WORK TO BE COMPLETED
All that is wanted is the span of lines from the one with "Viewport: 1519px width, 784px" to the last line of the data, copied exactly.

==== ENTRIES SHOWN ====

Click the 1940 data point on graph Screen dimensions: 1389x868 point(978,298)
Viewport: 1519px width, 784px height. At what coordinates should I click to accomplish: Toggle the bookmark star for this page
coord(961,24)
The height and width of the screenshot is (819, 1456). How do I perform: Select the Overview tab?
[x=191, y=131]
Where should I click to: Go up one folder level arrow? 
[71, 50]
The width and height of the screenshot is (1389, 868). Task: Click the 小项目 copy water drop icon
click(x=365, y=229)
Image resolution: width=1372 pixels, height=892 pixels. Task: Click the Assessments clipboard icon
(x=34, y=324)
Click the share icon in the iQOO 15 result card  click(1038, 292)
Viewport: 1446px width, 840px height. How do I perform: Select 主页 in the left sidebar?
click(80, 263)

====

EXERCISE OUTPUT
Viewport: 1519px width, 784px height. At what coordinates should I click to accomplish: Toggle the bookmark star for this page
coord(961,24)
The height and width of the screenshot is (819, 1456). How do I perform: Select the Overview tab?
[x=191, y=131]
Where should I click to: Go up one folder level arrow? 
[71, 50]
The width and height of the screenshot is (1389, 868). Task: Click the 小项目 copy water drop icon
click(x=365, y=229)
Image resolution: width=1372 pixels, height=892 pixels. Task: Click the Assessments clipboard icon
(x=34, y=324)
Click the share icon in the iQOO 15 result card  click(1038, 292)
Viewport: 1446px width, 840px height. How do I perform: Select 主页 in the left sidebar?
click(80, 263)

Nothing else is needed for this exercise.